AI Podcast Clipper

The AiPodcastClipper class is the main class that orchestrates the entire video processing workflow. It uses a Modal cls to define a containerized environment with the necessary dependencies and GPU resources.

@app.cls(gpu="L40S", timeout=9000, retries=0, scaledown_window=300, secrets=[modal.Secret.from_name("jif-backend"), modal.Secret.from_name("sarvam-ai"), modal.Secret.from_name("huggingface"), modal.Secret.from_name("openrouter-api-key")], volumes={mount_path: volume})
class AiPodcastClipper:
    # ... (class methods)

load_model

The load_model method is executed when the Modal class is initialized. It loads the WhisperX model for transcription, the diarization pipeline for speaker identification, and initializes the OpenRouter and Sarvam AI clients.

    @modal.enter()
    def load_model(self):
        # ... (implementation details)

manual_speaker_assignment

The manual_speaker_assignment method manually assigns speakers to word segments based on timestamp overlap with diarization segments. This is a fallback mechanism to improve speaker attribution.
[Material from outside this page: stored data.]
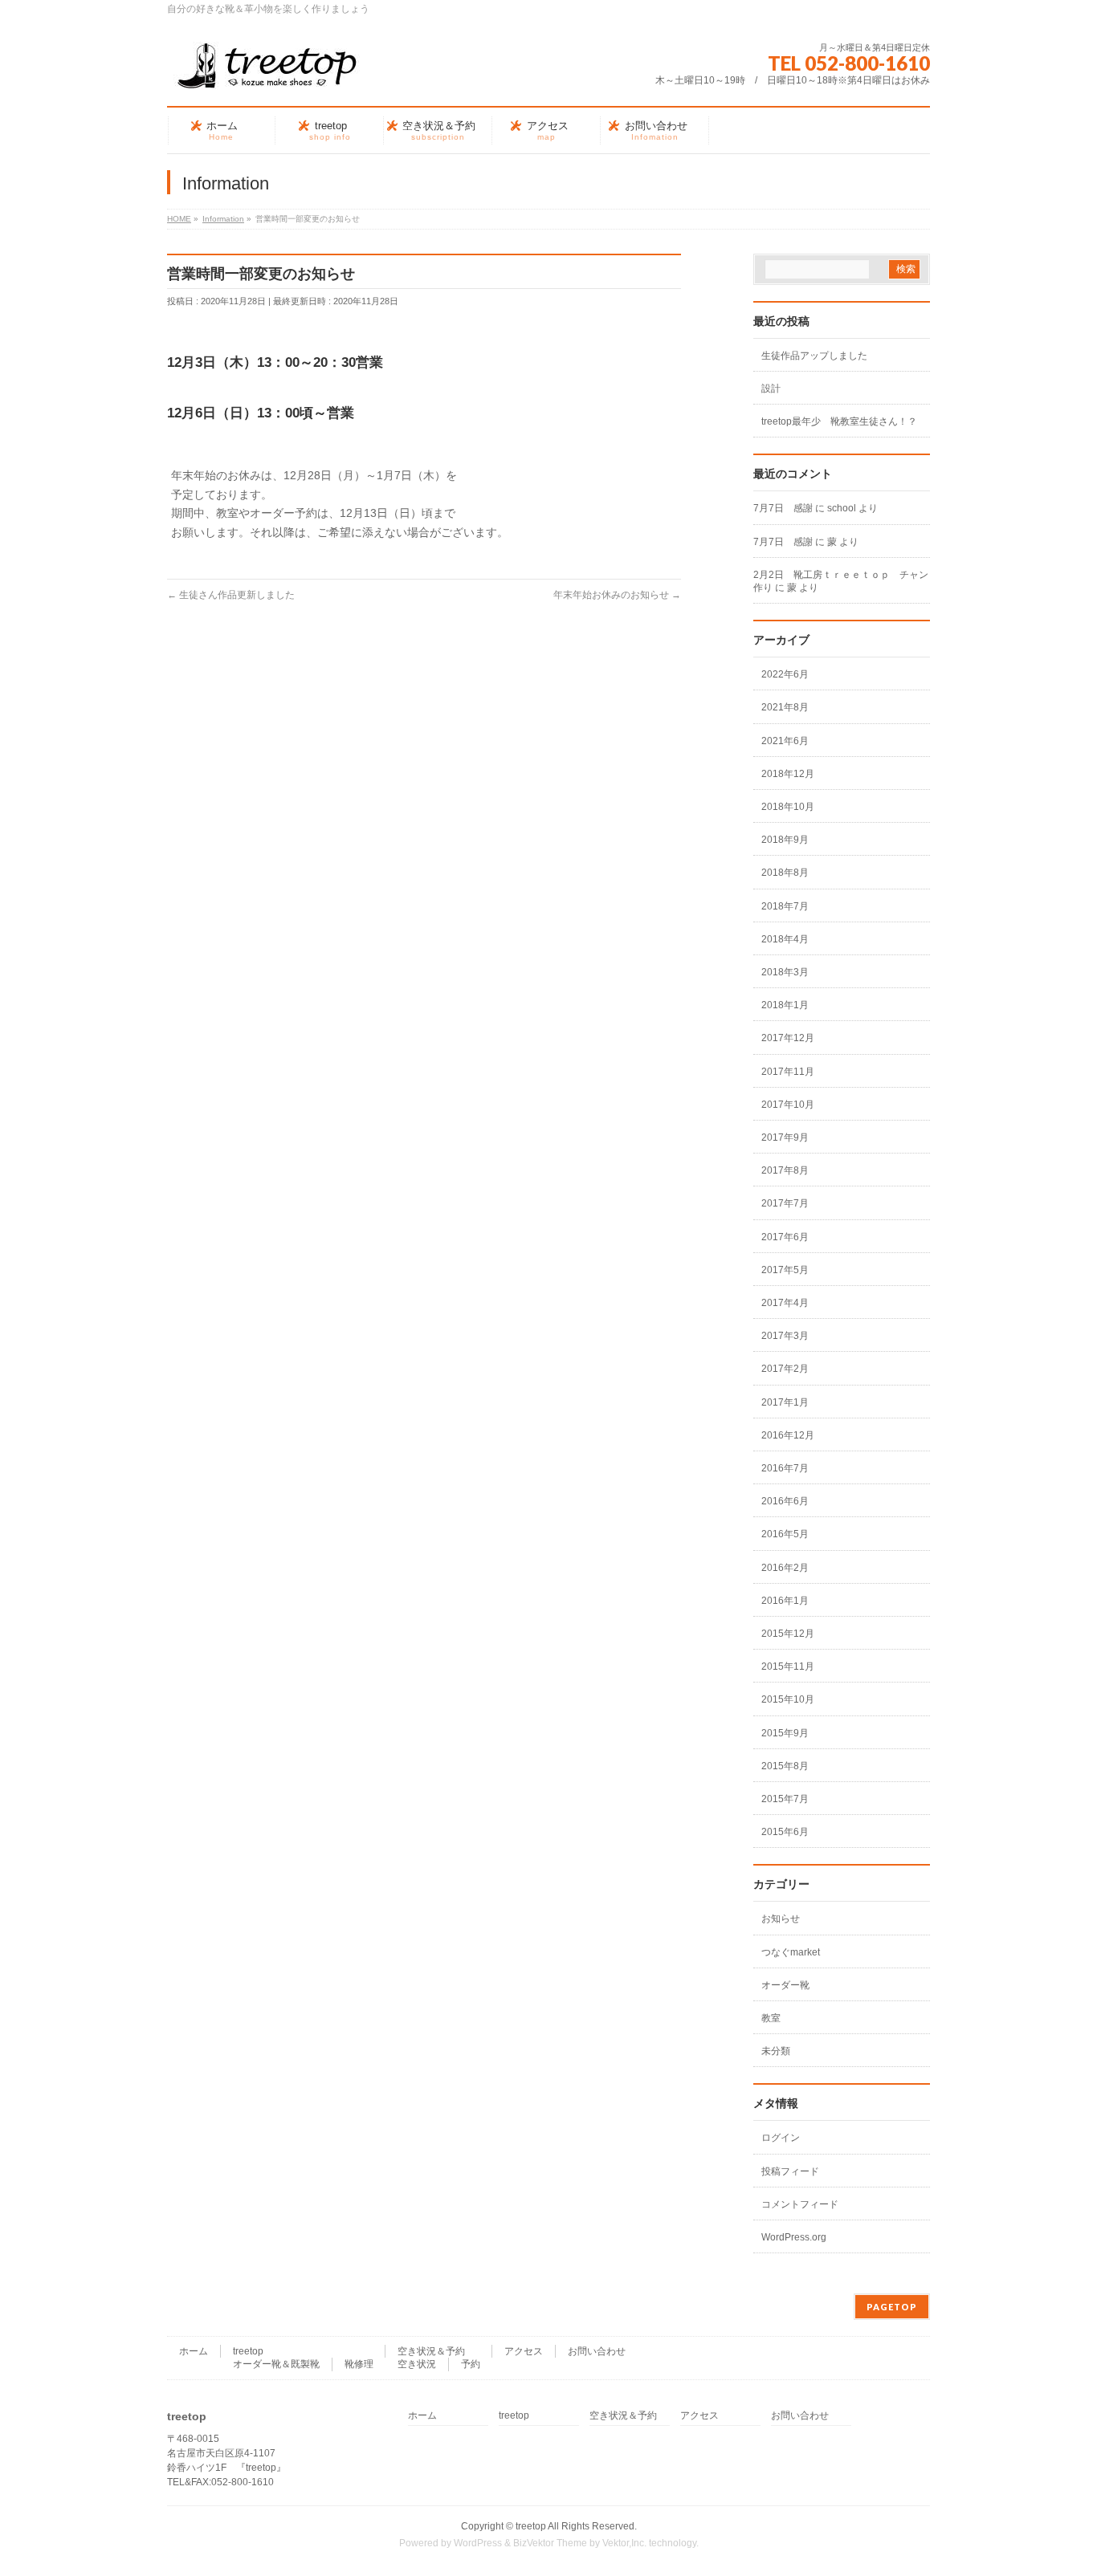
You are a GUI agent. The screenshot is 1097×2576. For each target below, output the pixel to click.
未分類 (775, 2051)
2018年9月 (785, 839)
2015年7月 (785, 1799)
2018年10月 (787, 806)
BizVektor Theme (550, 2543)
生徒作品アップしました (814, 355)
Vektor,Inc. (624, 2543)
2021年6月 (785, 741)
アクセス (523, 2351)
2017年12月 (787, 1038)
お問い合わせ (597, 2351)
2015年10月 (787, 1699)
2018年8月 (785, 872)
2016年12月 (787, 1435)
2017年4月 (785, 1302)
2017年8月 (785, 1170)
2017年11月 (787, 1071)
    def manual_speaker_assignment(self, result, diarize_segments):
        """Manually assign speakers to word segments based on timestamp overlap"""
        # ... (implementation details)

transcribe_video_fast

The transcribe_video_fast method performs a fast transcription of a video, skipping diarization and alignment for speed. This is used when only the transcript is needed to identify potential clips.

    def transcribe_video_fast(self, base_dir: str, video_path: str) -> tuple[str, object, str]:
        """Fast transcription for identify_clips - skips diarization and alignment"""
        # ... (implementation details)

transcribe_video

The transcribe_video method performs a full transcription of a video, including speaker diarization and alignment for accurate timing and speaker attribution.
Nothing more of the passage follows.